Source data:

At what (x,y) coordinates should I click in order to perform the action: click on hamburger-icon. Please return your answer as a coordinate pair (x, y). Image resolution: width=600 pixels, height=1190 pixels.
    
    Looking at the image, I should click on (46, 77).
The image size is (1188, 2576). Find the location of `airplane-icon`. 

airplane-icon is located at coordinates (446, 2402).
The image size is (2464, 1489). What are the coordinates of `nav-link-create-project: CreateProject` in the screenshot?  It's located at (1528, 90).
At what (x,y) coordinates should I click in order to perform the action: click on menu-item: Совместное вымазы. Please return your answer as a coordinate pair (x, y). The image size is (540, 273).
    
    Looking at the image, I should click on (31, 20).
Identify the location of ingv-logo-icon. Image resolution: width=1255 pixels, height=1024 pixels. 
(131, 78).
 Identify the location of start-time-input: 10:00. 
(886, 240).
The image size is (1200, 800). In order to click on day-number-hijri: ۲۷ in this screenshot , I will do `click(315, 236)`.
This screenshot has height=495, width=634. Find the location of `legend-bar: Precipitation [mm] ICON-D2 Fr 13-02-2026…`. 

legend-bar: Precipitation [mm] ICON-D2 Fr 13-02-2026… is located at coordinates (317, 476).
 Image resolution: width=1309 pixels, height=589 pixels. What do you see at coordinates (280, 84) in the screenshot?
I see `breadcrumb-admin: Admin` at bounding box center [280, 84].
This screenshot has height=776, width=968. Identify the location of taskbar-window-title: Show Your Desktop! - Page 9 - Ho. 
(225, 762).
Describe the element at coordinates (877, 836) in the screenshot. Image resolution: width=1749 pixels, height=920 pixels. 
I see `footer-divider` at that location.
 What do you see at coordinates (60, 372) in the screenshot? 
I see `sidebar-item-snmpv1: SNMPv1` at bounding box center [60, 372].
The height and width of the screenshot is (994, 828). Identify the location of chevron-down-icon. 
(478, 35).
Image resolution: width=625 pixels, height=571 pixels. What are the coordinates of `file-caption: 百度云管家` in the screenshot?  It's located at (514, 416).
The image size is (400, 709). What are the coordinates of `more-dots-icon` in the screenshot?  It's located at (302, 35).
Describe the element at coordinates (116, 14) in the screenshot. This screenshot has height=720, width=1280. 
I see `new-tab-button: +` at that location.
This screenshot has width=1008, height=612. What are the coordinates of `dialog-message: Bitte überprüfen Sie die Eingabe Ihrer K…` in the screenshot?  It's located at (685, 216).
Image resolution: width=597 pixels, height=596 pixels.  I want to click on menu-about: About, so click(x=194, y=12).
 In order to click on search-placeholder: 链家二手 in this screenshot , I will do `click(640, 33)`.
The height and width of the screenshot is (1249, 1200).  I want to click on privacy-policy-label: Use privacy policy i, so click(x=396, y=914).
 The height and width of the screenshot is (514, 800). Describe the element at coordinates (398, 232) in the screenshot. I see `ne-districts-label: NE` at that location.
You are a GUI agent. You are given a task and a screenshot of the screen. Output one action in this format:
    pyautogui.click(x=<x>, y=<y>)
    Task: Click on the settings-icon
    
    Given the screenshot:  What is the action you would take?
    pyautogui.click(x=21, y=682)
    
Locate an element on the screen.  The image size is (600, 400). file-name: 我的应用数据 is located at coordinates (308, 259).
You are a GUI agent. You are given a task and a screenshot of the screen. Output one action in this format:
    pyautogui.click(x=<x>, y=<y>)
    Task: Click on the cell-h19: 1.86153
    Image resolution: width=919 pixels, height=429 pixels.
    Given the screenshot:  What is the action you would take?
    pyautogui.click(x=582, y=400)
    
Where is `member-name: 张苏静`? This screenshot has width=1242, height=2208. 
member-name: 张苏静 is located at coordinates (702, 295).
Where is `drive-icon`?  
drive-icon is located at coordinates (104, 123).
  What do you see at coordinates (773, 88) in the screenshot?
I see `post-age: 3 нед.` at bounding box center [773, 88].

Description of the task: Reproduce verbatim the data above, starting at the line that contains "The image size is (1200, 800)." and ending after the line that contains "Image resolution: width=625".

Exercise solution:
The image size is (1200, 800). In order to click on day-number-hijri: ۲۷ in this screenshot , I will do `click(315, 236)`.
This screenshot has height=495, width=634. Find the location of `legend-bar: Precipitation [mm] ICON-D2 Fr 13-02-2026…`. 

legend-bar: Precipitation [mm] ICON-D2 Fr 13-02-2026… is located at coordinates (317, 476).
 Image resolution: width=1309 pixels, height=589 pixels. What do you see at coordinates (280, 84) in the screenshot?
I see `breadcrumb-admin: Admin` at bounding box center [280, 84].
This screenshot has height=776, width=968. Identify the location of taskbar-window-title: Show Your Desktop! - Page 9 - Ho. 
(225, 762).
Describe the element at coordinates (877, 836) in the screenshot. Image resolution: width=1749 pixels, height=920 pixels. 
I see `footer-divider` at that location.
 What do you see at coordinates (60, 372) in the screenshot? 
I see `sidebar-item-snmpv1: SNMPv1` at bounding box center [60, 372].
The height and width of the screenshot is (994, 828). Identify the location of chevron-down-icon. 
(478, 35).
Image resolution: width=625 pixels, height=571 pixels. What are the coordinates of `file-caption: 百度云管家` in the screenshot?  It's located at (514, 416).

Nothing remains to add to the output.